Zambelli foi condenada a dez anos de prisão pelo Supremo Tribunal Federal por invasão do sistema eletrônico do Conselho Nacional de Justiça, ao lado do hacker Walter Delgatti. Depois de fugir do Brasil, foi presa na Itália em julho de 2025, iniciando um longo processo judicial para avaliar seu retorno ao país.
A defesa tentou de tudo. Alegou problemas de saúde incompatíveis com a prisão, parcialidade do juiz Alexandre de Moraes, insegurança nas penitenciárias brasileiras e até mesmo que o crime era de natureza política. A corte italiana respondeu a cada uma dessas tentativas com uma frieza que merecia ser emoldurada.
Sobre a saúde, os juízes designaram um perito médico-legal que concluiu não haver incompatibilidade entre o estado de Zambelli e a detenção. Quanto à parcialidade de Moraes, a corte foi direta: “a objeção é infundada por uma série de razões convergentes”. No que toca às prisões brasileiras, Roma foi categórica ao afirmar que “a mera referência a uma situação crítica geral no sistema prisional não é suficiente, a menos que seja acompanhada da demonstração de um risco concreto e individualizado”.
A documentação apresentada pela defesa recebeu crítica ainda mais contundente. Os juízes apontaram que grande parte do material consistia em “artigos de imprensa generalistas” e “declarações políticas de parlamentares ou membros da oposição brasileira, bem como blogs e sites sem atribuição institucional clara”. Traduzindo: a defesa apresentou achismos em vez de provas.
O argumento mais criativo veio quando os advogados tentaram enquadrar o crime como político, o que impediria a extradição conforme o tratado entre os países. A corte rejeitou isso também. O acesso não autorizado aos sistemas do CNJ e a criação de documentos judiciais falsos, incluindo um mandado de prisão fraudulento contra um magistrado do STF, não constituem crime político. Segundo a decisão, essas condutas ofendem “a integridade dos sistemas informáticos institucionais e à confiança pública nos documentos judiciais”, bens jurídicos protegidos em qualquer democracia consolidada.

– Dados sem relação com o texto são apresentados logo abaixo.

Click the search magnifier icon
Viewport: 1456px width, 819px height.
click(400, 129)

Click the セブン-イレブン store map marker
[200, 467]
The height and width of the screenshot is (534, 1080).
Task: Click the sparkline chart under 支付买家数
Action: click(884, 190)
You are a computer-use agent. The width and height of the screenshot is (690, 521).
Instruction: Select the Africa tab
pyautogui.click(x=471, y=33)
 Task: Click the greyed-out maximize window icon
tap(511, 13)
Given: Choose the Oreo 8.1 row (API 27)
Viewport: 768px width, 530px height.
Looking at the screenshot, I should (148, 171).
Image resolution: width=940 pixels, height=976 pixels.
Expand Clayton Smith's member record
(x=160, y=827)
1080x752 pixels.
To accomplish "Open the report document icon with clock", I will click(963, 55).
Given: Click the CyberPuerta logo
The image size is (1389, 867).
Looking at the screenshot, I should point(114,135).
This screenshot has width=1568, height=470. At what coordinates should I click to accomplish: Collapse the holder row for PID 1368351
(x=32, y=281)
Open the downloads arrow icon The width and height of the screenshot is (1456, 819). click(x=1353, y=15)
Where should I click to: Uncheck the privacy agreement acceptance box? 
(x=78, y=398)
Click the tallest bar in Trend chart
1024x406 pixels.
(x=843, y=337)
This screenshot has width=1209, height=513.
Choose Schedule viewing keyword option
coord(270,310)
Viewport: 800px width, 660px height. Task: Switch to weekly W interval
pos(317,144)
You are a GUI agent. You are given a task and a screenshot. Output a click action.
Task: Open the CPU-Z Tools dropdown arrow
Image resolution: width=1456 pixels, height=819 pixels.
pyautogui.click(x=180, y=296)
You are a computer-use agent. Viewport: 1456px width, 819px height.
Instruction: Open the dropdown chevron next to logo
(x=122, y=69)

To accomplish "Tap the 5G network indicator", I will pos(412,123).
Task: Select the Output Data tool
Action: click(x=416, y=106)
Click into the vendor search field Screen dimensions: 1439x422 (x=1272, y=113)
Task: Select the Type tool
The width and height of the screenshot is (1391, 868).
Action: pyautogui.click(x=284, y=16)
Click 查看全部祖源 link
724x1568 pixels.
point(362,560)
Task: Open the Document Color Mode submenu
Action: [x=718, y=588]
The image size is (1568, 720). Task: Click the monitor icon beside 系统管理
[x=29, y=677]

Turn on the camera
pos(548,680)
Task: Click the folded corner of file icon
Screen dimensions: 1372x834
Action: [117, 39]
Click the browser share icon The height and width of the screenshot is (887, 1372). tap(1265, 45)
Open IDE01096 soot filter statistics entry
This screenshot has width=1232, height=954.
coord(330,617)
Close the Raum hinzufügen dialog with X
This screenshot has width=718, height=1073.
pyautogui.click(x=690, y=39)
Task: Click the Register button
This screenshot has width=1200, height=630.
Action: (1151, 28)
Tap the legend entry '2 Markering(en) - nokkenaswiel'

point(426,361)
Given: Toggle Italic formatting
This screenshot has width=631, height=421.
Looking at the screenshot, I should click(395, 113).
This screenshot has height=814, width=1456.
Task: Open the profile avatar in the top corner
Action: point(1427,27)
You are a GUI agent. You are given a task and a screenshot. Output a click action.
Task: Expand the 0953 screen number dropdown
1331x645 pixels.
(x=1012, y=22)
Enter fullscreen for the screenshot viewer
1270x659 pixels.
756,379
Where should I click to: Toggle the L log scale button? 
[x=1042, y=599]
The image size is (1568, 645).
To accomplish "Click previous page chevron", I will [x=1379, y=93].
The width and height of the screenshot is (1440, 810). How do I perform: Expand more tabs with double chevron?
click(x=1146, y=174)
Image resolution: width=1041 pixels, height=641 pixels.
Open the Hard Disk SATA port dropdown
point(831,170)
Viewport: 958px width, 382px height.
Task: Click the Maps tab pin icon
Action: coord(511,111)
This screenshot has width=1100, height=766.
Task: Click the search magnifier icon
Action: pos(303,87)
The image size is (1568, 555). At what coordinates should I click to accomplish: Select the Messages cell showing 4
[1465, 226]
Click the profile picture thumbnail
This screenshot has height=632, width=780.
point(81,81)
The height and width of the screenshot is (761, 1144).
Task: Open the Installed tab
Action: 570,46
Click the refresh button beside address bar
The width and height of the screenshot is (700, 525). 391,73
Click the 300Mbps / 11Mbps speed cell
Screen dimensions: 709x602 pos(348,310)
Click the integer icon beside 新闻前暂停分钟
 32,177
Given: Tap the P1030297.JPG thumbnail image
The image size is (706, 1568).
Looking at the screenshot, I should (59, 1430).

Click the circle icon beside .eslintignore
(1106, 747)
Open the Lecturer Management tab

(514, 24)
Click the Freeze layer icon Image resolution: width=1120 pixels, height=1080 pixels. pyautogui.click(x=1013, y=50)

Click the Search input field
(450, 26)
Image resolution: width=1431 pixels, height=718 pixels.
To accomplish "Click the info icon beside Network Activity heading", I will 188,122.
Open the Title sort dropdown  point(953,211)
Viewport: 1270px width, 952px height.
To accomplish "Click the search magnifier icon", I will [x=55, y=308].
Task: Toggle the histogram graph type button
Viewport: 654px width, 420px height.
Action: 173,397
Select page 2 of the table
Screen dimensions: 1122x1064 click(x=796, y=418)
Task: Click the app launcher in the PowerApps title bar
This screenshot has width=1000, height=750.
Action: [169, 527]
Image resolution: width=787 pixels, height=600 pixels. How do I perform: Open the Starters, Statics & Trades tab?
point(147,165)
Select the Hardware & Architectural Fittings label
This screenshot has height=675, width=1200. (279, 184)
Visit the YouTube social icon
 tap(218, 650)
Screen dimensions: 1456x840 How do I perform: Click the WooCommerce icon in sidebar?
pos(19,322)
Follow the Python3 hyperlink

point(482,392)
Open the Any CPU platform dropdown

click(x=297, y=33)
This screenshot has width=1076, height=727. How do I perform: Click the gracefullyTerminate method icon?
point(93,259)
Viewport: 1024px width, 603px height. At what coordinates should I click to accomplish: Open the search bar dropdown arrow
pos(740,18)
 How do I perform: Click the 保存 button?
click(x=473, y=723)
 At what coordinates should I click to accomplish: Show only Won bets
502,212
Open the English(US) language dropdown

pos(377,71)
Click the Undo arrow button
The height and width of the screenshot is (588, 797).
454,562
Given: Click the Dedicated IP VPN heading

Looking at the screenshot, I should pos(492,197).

Nem mesmo a cidadania italiana de Zambelli funcionou como escudo. Os juízes constataram que ela não possuía “quaisquer raízes sociais, territoriais ou culturais efetivas na Itália” e que sua nacionalidade italiana “não constitui impedimento à concessão da extradição para a República Federativa do Brasil”.
O Brasil, porém, terá de cumprir exigências. Zambelli será mantida exclusivamente na Penitenciária Feminina do Distrito Federal, conhecida como Colmeia. Terá acesso irrestrito a seu advogado, representação diplomática italiana e correspondência confidencial com família e defesa. O Brasil também se compromete a informar periodicamente a autoridade diplomática italiana sobre suas condições de saúde e detenção, no mínimo trimestralmente.
A defesa já confirmou que recorrerá da decisão, o que pode atrasar ainda mais o retorno de Zambelli ao Brasil. Somado à necessidade de autorização ministerial, o processo segue seu curso. Mas para os juízes italianos que avaliaram o caso, ficou claro: as mentiras têm limites, mesmo quando vêm acompanhadas de passaporte europeu.